Opinion ID: 1196732
Heading Depth: 1
Heading Rank: 2

Heading: the probable cause to arrest

Text: Stopped three to four blocks from the reported burglary on February 20, 1979, and in an area where twenty daytime burglaries had occurred since January of the same year, appellant matched detailed descriptions known to Officer Reusch which had been given previously by a burglary victim and a burglary witness: a light colored black man, five foot seven to five foot eight, one hundred and fifty pounds, medium build and in his twenties; appellant fit the above description down to a hairy mole on his face.
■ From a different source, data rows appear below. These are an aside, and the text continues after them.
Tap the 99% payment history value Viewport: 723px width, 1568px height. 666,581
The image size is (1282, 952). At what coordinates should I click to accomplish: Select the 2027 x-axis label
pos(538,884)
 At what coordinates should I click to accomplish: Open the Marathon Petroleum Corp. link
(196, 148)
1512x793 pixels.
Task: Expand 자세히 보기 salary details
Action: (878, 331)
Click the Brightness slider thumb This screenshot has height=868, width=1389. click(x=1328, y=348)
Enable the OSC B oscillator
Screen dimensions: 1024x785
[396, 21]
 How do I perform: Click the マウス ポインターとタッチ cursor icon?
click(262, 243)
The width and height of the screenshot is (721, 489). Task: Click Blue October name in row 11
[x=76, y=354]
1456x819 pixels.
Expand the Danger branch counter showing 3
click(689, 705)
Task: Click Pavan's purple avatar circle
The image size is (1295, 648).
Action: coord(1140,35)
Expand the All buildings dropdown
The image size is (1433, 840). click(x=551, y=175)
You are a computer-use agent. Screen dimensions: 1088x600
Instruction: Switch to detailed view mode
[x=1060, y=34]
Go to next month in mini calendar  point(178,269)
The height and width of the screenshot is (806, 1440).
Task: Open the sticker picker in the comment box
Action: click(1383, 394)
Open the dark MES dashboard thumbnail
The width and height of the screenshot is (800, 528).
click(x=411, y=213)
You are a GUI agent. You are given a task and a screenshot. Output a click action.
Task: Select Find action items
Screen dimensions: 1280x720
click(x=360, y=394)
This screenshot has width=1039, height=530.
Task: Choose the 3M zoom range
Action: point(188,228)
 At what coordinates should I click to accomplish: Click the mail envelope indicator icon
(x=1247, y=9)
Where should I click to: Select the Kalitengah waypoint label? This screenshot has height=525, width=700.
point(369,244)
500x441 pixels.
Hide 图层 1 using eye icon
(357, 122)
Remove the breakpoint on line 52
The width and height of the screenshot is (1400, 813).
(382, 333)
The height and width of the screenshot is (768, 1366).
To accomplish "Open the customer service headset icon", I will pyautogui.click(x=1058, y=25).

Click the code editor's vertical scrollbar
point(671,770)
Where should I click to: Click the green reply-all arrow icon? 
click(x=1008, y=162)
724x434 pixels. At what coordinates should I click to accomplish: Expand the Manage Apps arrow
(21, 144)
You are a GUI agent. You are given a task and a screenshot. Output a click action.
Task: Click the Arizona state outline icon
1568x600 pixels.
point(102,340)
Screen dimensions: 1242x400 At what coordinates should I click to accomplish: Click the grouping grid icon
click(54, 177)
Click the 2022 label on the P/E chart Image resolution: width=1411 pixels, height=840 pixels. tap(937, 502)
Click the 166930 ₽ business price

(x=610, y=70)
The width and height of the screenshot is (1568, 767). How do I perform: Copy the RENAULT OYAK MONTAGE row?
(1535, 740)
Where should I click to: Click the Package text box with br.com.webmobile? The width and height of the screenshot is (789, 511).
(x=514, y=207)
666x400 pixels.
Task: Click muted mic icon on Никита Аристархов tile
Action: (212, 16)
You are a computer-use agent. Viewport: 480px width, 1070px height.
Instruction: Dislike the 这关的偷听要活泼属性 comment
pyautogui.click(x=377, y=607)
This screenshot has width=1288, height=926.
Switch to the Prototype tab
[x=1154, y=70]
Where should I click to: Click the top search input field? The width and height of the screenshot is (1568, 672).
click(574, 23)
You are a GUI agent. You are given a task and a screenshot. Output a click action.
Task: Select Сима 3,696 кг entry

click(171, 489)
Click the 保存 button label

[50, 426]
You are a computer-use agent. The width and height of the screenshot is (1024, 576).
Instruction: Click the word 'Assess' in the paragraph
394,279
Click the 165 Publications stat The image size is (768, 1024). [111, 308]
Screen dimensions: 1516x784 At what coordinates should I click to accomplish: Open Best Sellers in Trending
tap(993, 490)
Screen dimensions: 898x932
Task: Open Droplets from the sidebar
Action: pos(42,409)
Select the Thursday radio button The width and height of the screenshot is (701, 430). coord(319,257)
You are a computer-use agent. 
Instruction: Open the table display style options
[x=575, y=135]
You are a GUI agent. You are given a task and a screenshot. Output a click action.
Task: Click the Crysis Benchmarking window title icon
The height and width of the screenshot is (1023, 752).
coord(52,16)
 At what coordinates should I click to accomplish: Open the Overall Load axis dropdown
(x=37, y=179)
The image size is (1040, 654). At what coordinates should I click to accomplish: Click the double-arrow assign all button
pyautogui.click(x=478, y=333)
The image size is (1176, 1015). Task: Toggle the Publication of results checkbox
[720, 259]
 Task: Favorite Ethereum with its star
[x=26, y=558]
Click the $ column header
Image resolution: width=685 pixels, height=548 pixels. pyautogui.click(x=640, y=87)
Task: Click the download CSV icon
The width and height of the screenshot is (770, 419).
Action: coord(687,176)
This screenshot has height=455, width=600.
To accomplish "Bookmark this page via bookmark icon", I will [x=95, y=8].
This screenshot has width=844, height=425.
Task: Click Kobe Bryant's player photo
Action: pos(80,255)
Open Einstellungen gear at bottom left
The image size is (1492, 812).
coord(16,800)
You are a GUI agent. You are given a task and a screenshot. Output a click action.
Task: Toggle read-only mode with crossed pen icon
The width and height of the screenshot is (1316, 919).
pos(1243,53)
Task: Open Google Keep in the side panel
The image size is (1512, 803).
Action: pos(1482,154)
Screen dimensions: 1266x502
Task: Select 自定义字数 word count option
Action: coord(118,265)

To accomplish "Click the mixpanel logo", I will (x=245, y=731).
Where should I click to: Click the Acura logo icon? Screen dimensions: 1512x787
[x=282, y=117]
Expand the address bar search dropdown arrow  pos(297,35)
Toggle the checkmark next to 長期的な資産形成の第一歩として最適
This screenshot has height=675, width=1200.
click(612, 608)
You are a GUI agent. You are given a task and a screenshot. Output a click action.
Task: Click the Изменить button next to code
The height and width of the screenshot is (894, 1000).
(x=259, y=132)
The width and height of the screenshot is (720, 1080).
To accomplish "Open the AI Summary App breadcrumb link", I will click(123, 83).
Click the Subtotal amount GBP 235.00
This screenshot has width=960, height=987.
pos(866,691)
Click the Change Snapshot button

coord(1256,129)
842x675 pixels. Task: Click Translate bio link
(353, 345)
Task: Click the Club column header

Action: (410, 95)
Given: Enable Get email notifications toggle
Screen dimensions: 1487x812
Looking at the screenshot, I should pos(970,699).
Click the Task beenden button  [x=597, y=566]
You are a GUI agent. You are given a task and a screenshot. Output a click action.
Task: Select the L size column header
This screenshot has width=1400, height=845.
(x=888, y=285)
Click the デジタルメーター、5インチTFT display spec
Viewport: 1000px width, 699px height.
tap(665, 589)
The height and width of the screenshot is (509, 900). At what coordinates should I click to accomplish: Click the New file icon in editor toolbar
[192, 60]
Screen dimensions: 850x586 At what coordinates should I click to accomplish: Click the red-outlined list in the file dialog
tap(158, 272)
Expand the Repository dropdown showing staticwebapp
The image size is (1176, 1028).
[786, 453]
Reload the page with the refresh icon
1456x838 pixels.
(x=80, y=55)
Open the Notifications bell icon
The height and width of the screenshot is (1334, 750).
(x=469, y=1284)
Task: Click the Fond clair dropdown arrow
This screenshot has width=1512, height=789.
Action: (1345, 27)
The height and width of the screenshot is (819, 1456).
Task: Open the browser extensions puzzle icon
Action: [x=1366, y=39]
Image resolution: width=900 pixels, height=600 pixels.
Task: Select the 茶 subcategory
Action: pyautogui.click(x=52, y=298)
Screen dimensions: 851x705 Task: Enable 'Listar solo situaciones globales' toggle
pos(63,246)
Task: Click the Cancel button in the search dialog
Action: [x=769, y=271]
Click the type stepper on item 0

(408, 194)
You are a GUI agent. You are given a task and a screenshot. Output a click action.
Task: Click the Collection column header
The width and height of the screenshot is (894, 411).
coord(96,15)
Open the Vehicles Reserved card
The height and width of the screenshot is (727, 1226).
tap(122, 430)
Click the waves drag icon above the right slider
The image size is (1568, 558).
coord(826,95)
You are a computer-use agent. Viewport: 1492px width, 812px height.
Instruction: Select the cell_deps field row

Cranford v. State, 95 Nev. 471, 596 P.2d 489 (1979); Washington v. State, 94 Nev. 181, 576 P.2d 1126 (1978); Singleton v. State, 87 Nev. 53, 482 P.2d 288 (1971); Nootenboom v. State, 82 Nev. 329, 418 P.2d 490 (1966); Whitley v. State, 79 Nev. 406, 386 P.2d 93 (1963). Admission of the fingerprint exemplar was, therefore, proper. Davis v. Mississippi, 394 U.S. 721, 89 S.Ct. 1394, 22 L.Ed.2d 676 (1969); People v. Flores, 524 P.2d 353 (Cal. 1974). The issue of probable cause having been fully litigated in No. 12311, and appellant having offered no new facts justifying a second determination in front of the same judge in No. 12406, his contention of a denial of due process is without merit.